New research shows that two-fifths (41 per cent) of parents are terrified at the thought of their kids driving them around when they’re learning – despite admitting they’ve forgotten the Highway Code themselves (42 per cent).

What’s more, when it comes to the thought of teaching their child to drive, 11 per cent of mothers say they’d rather give birth again, while the same number of fathers would prefer to do a bungee jump.

The research, conducted by FlyResearch on behalf of Vauxhall Motors, also reveals that a quarter of parents have snapped at their kids while sitting in the instructor’s seat.
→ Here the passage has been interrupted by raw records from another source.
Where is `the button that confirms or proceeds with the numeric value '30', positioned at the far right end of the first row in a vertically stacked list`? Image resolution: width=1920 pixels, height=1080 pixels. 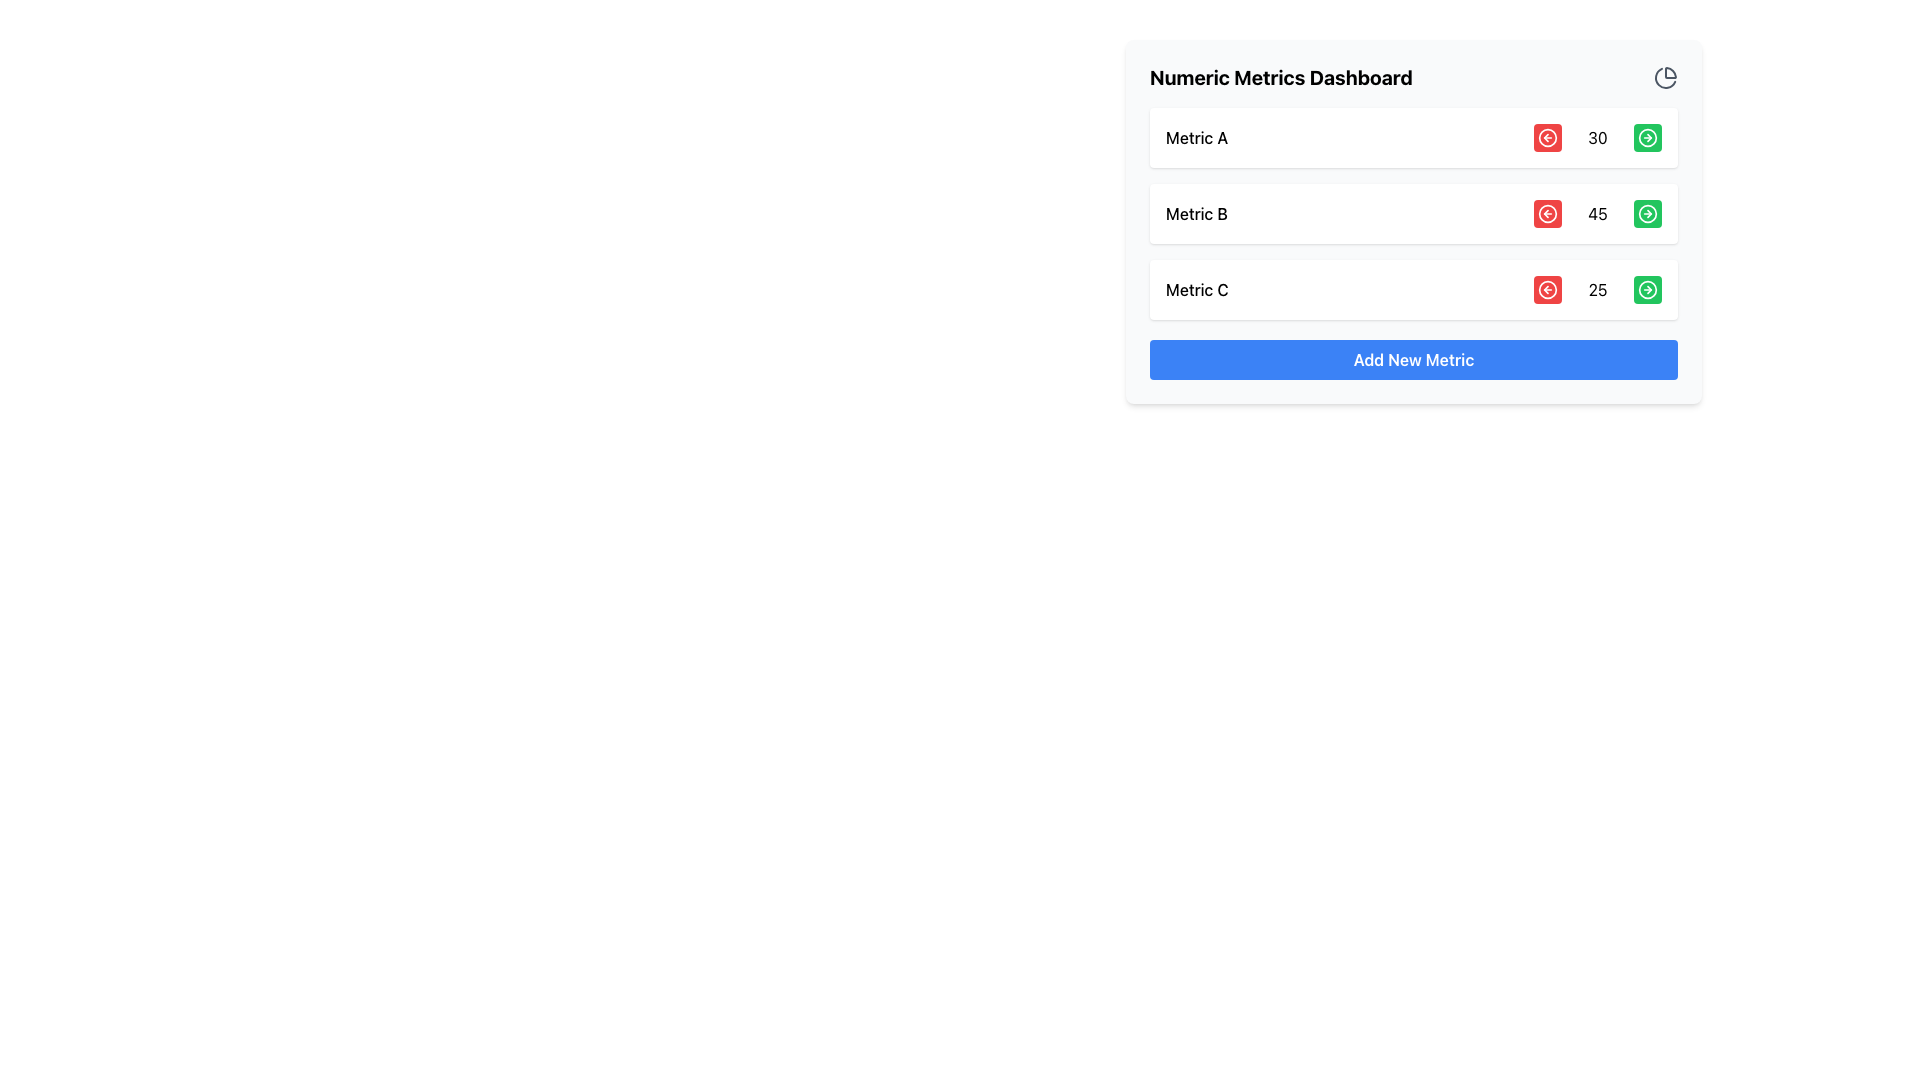 the button that confirms or proceeds with the numeric value '30', positioned at the far right end of the first row in a vertically stacked list is located at coordinates (1647, 137).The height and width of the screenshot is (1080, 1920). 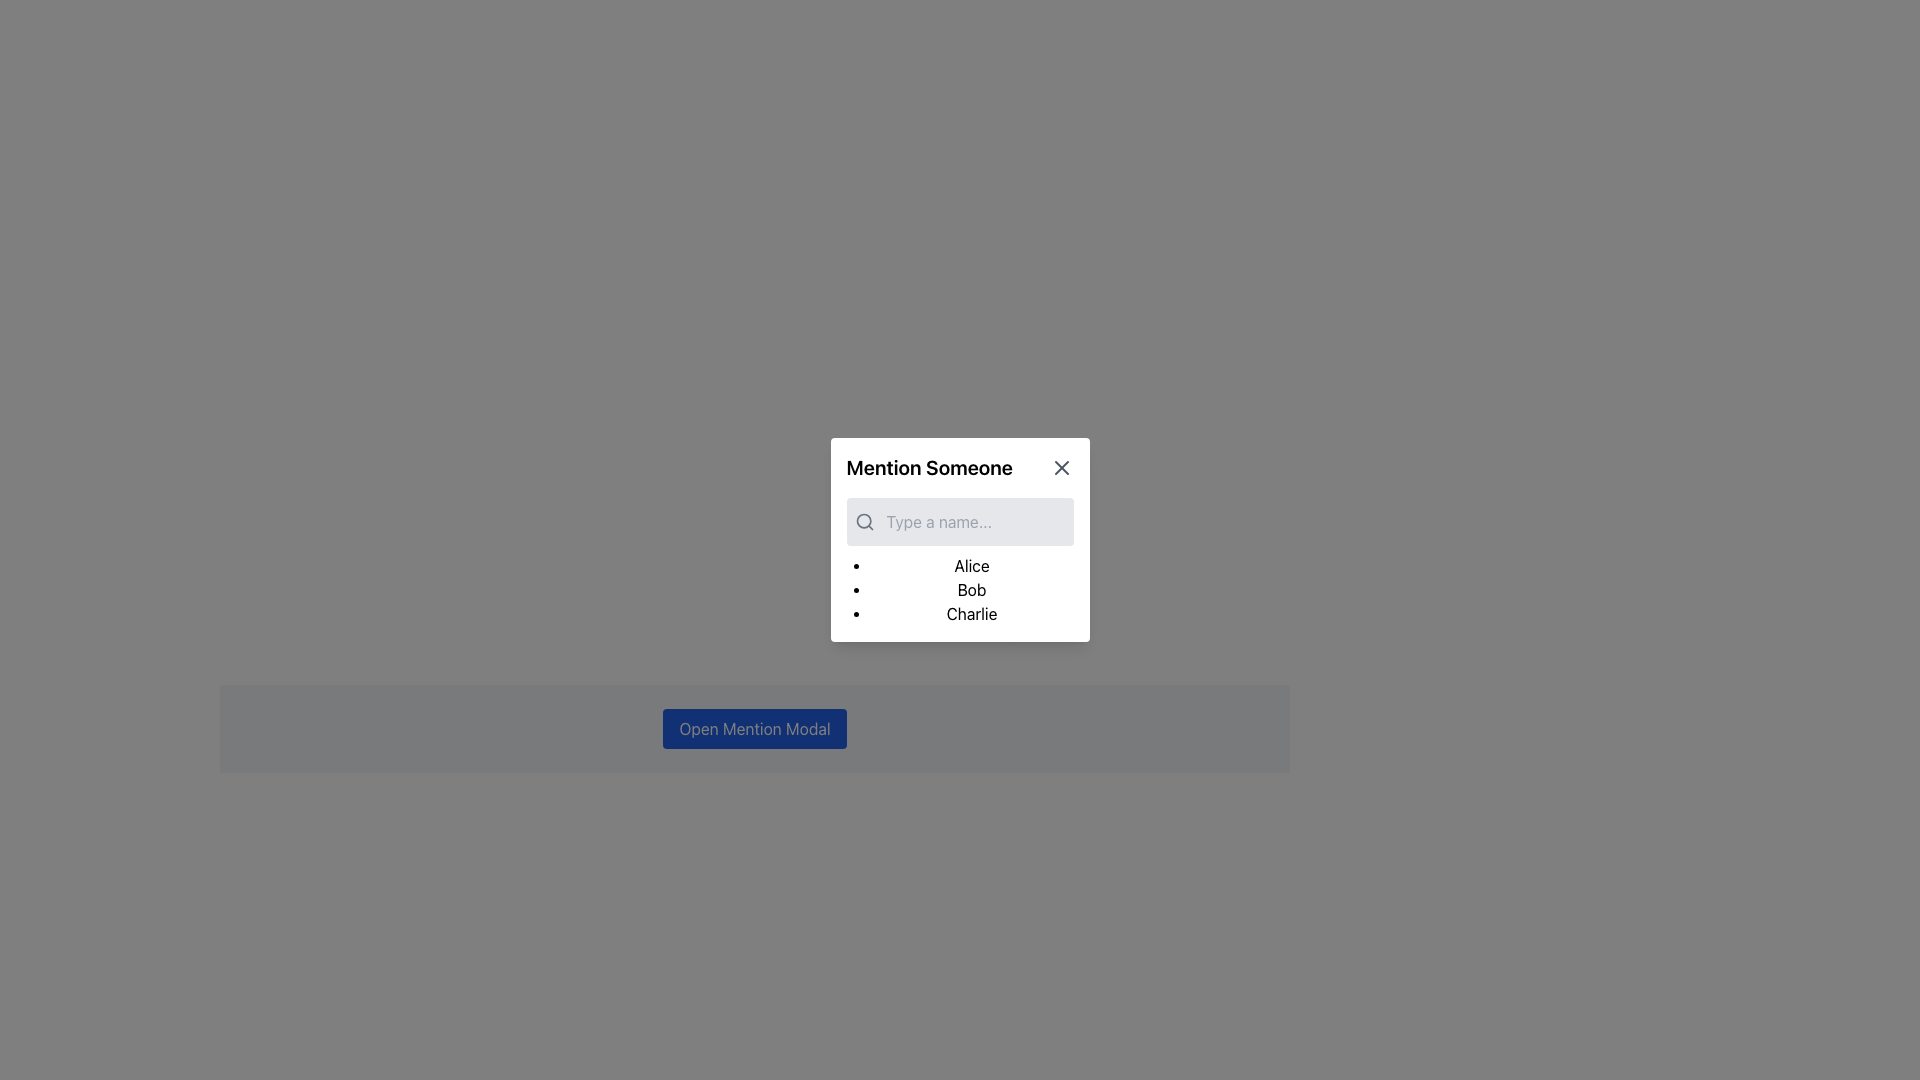 I want to click on the text label displaying 'Bob', so click(x=971, y=589).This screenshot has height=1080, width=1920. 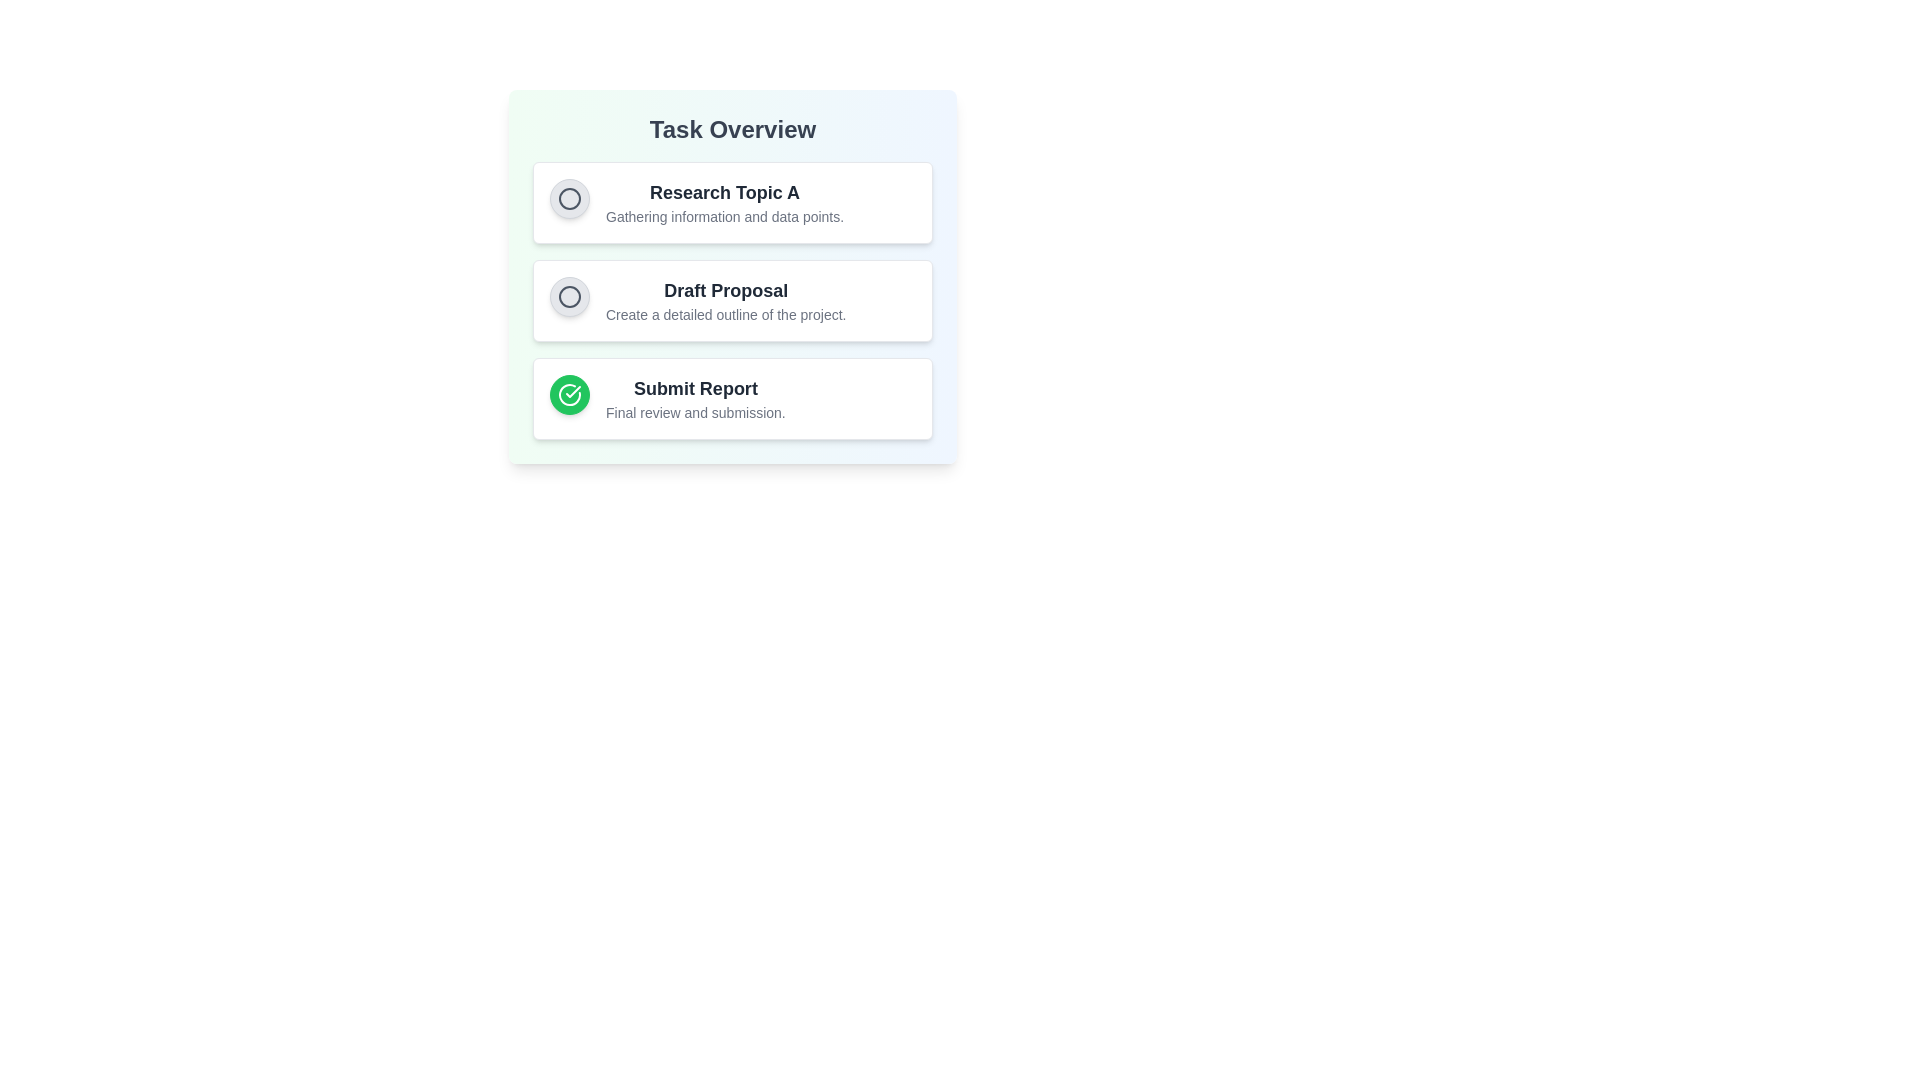 What do you see at coordinates (725, 315) in the screenshot?
I see `the text element that reads 'Create a detailed outline of the project.' located below the 'Draft Proposal' heading` at bounding box center [725, 315].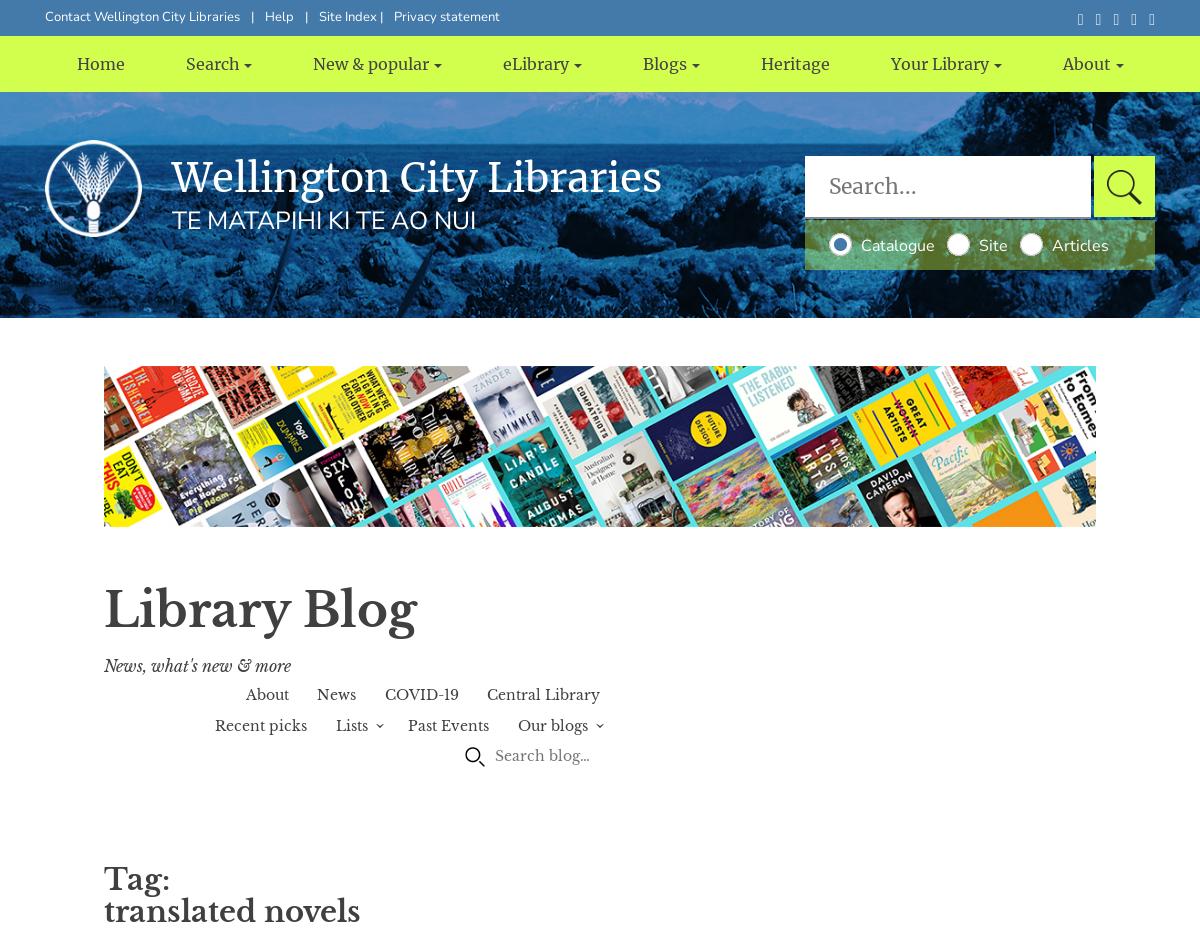 The image size is (1200, 938). What do you see at coordinates (349, 16) in the screenshot?
I see `'Site Index'` at bounding box center [349, 16].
FlyResearch spoke to 1,000 parents and 1,000 of their children aged 6 to 17 in July 2017, looking into parent-child driving habits, perceptions and experiences.

The results revealed that, while 57 per cent of parents can’t wait for their kids to be able to drive, nearly the same amount (52 per cent) wouldn’t trust themselves as their instructor.

For parents who do take the instructor role, lessons have resulted in a dented car for nearly one-fifth (17.3 per cent) and a crash for over one in ten (13 per cent).

Seventy per cent of learners believe they’ll be a better driver than their parents when they pass their test. Yet over half of them (52 per cent) see the test as more stressful than school exams – and 45 per cent say it’s more stressful than a first date.

Denis Chick, Director of Communications at Vauxhall Motors, comments: “I wouldn’t go as far as to say I’ve had a meltdown teaching my kids to drive, but when it comes to learning, we definitely think it is wisest to leave it to the professionals. As the research has shown, it seems most parents agree. We want our kids to be safe on the road and the Young Driver courses are perfect for kids to experience being behind the wheel of a car before doing the real thing on the road.”